EXERCISE REQUIREMENTS:
Please copy out the entries below exactly, beginning with the line that contains "Home (912, 47)" and ending with the line that contains "Become a Member! (1542, 47)", and include nothing outside that span.

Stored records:
-------------------------

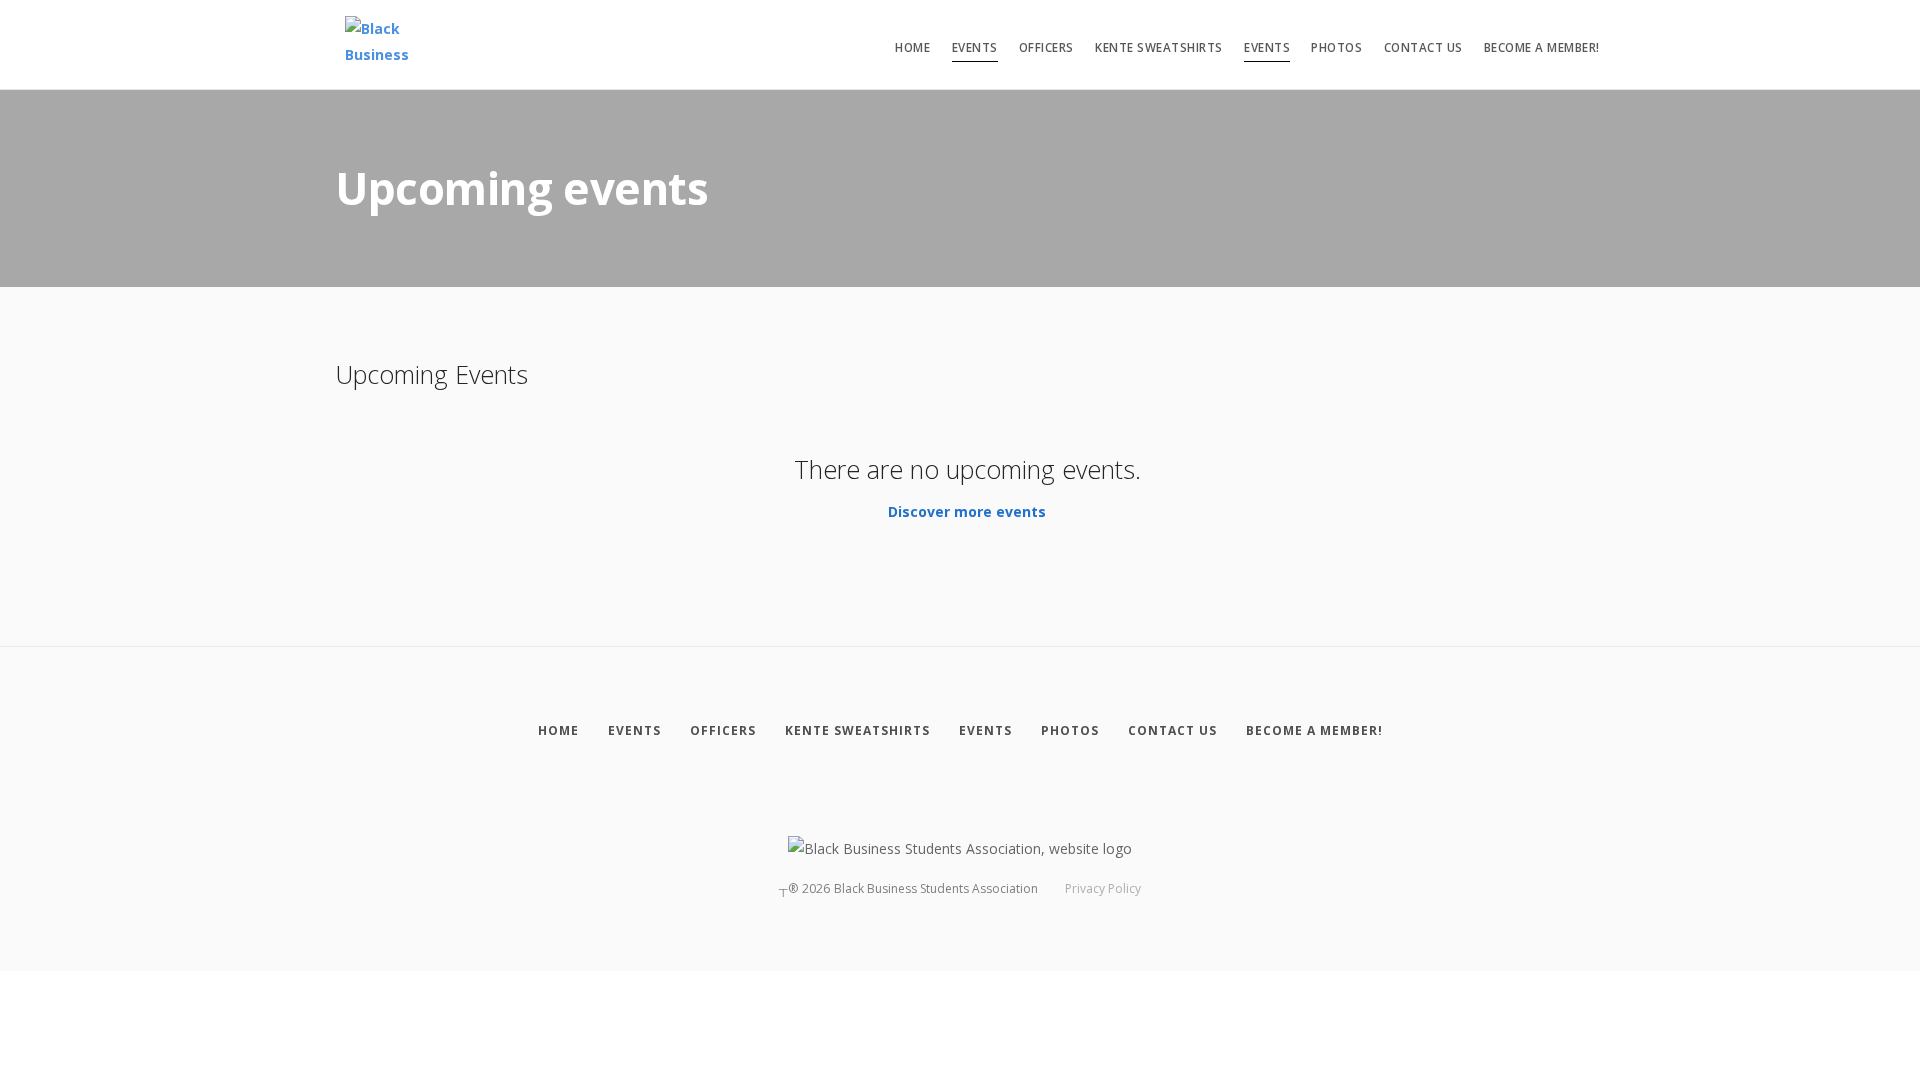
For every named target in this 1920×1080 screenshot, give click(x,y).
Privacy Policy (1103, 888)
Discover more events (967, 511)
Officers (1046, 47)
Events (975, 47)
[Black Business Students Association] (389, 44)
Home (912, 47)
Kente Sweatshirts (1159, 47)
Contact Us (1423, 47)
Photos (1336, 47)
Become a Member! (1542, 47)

-------------------------

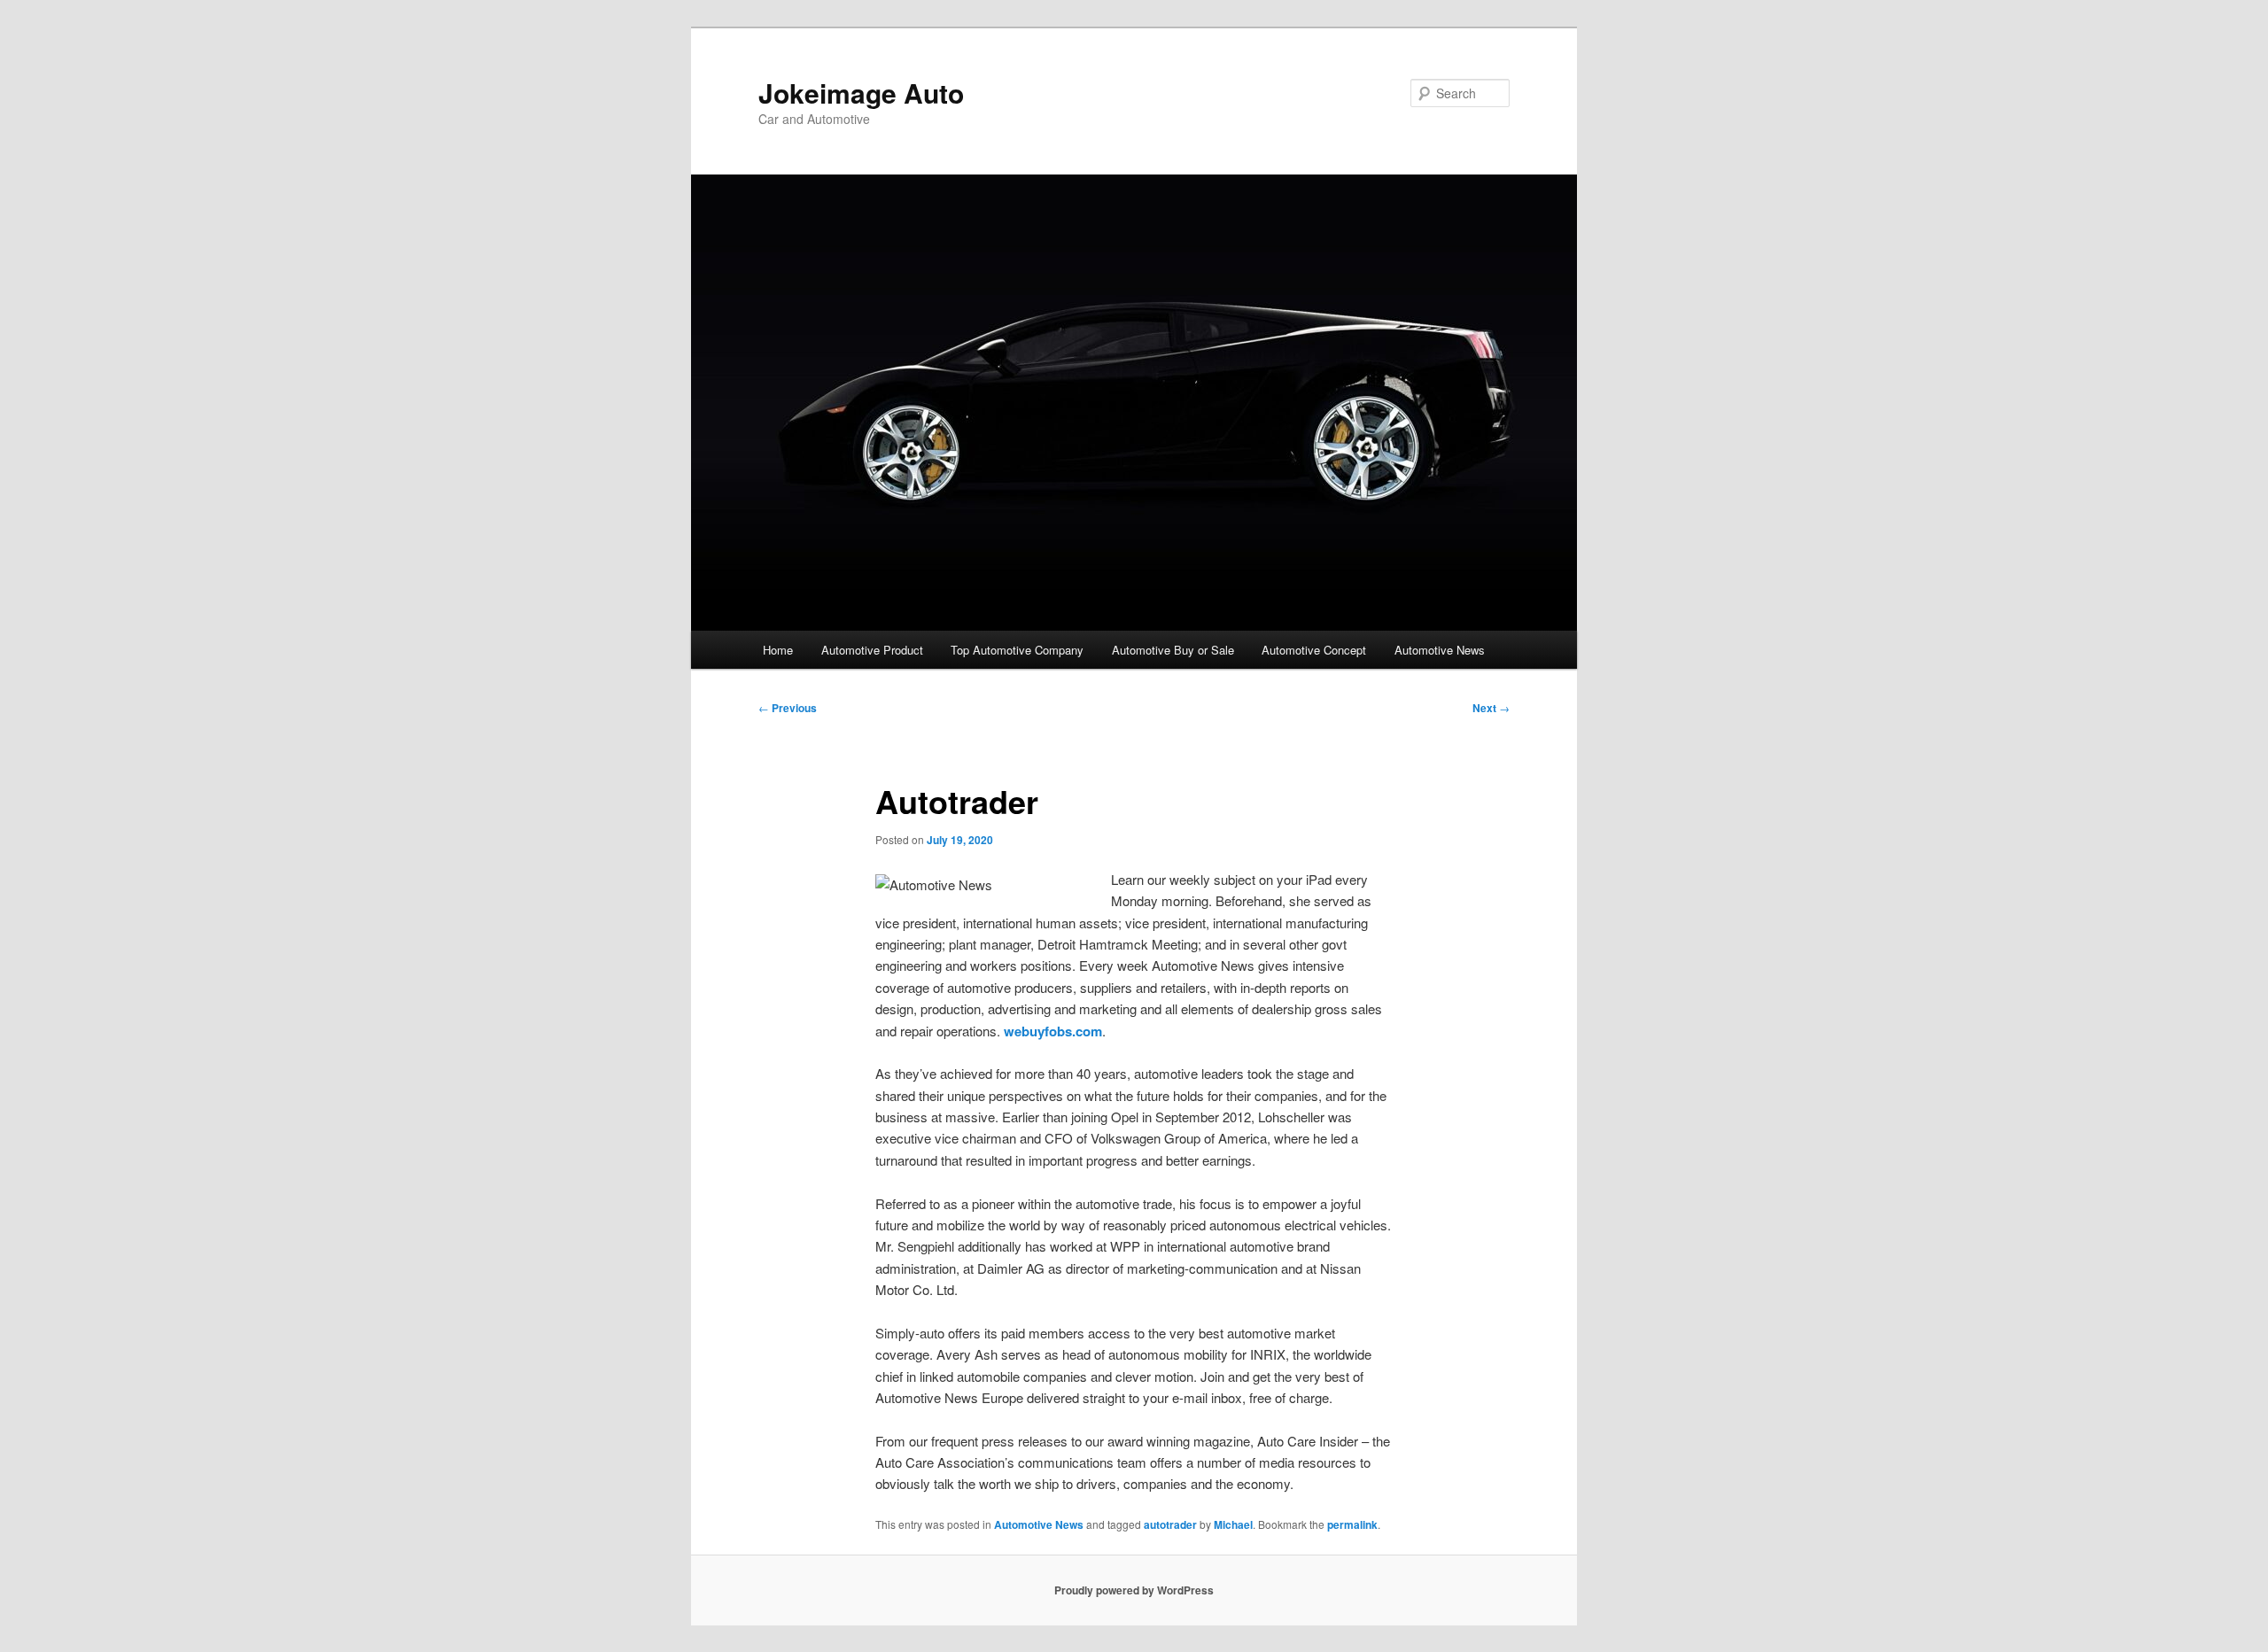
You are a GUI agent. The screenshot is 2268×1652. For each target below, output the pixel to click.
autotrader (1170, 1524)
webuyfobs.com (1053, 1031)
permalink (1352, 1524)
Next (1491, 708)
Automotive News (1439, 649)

-------------------------

RESULT OF THE TASK:
Home (912, 47)
Kente Sweatshirts (1159, 47)
Contact Us (1423, 47)
Photos (1336, 47)
Become a Member! (1542, 47)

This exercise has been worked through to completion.